The kings and spanish were thick today. Bite was hot till around 9:30 but the big school of axe handle spanish were thick all day and I could have sunk the kayak with them with a bubble rig if I wanted to.

I managed 8 kings and three spanish. September and October are my favorite months to troll. If any one wants to get out there and give offshore kayak fishing a shot with a chance at a tuna or possibly a sailfish NOW is the time!

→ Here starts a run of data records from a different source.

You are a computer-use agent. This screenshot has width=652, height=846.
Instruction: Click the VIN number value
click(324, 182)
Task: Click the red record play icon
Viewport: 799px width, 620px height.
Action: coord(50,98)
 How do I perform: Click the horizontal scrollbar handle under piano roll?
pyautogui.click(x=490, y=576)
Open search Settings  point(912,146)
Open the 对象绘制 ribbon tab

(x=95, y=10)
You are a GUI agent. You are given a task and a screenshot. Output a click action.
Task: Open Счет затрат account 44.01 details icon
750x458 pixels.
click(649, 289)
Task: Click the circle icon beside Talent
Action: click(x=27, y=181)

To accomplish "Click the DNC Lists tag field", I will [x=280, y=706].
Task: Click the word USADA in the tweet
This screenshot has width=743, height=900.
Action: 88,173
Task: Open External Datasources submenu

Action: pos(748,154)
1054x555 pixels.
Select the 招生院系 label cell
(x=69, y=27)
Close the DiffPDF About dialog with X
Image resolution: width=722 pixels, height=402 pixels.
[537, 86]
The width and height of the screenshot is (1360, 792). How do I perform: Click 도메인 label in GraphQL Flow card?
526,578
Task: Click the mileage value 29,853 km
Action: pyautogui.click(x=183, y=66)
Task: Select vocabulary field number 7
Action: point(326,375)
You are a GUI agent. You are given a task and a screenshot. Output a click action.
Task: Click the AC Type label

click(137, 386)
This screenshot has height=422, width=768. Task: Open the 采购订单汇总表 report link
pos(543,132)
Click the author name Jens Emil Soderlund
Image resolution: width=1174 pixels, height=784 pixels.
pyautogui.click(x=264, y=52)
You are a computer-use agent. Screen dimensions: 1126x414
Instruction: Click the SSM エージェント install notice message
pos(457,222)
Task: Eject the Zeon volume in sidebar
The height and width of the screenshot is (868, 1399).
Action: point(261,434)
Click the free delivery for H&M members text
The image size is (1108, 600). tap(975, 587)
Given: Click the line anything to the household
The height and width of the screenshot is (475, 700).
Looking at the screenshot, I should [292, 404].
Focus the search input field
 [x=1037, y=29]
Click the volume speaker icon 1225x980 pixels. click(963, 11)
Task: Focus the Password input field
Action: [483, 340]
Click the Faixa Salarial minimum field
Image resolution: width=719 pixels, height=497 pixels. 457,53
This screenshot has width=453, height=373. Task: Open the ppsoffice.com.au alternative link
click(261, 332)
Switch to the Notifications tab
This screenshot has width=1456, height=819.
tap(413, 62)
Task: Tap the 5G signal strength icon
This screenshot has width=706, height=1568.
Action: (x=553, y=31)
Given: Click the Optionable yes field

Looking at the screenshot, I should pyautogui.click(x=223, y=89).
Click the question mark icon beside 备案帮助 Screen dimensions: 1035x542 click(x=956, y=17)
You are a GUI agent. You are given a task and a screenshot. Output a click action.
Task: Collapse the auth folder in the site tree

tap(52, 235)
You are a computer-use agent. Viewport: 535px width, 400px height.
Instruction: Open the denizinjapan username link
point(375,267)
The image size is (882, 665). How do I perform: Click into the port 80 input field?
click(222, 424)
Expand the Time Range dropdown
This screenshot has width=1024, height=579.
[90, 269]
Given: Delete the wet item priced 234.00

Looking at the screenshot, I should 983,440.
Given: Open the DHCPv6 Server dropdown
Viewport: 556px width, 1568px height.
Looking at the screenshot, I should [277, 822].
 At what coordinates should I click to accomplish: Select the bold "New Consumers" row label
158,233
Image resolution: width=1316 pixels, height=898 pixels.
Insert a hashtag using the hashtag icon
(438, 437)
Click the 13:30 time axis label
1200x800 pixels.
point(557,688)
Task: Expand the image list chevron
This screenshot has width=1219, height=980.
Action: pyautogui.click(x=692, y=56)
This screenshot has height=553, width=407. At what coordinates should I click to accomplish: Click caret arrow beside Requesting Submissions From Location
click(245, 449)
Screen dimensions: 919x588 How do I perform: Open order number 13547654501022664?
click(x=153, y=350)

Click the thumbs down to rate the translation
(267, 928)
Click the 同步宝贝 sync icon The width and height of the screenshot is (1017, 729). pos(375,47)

Give me a shout!


----------



## DAWGONIT (Jan 16, 2009)

pretty work in that yak!
Thanks for sharing & catch 'em up.


----------



## sniperpeeps (Mar 5, 2011)

Nice work Jason!


----------



## Redalert08 (May 30, 2011)

Good job jason


----------



## Ocean Master (May 20, 2008)

What those teeth and your feet..!!


----------



## JD7.62 (Feb 13, 2008)

Ocean Master said:


> What those teeth and your feet..!!


Yeah a mouth full of razor sharp teeth and the 7 hooks on my king rigs make it interesting in the yak. I make sure they are done before I bring them in with me. Cobia and mahi though can be a bit nerve racking!


----------



## lowprofile (Jan 6, 2013)

about 38" a piece? kings are so fun! i could catch them all day


----------



## JD7.62 (Feb 13, 2008)

The two pictured were both over 42".


----------



## Aquahollic (Sep 24, 2009)

I'm sent you a PM on the Panhandle reefers.


John


----------



## Night Wing (May 16, 2011)

Nice report and photos. Thanks for sharing.


----------



## Disco (Aug 21, 2013)

Very Nice!!!!!


----------



## froglegs (Mar 24, 2008)

Jason - You have a PM and a voicemail. I have dates for a trip in August. 

Thanks,
Ryan


----------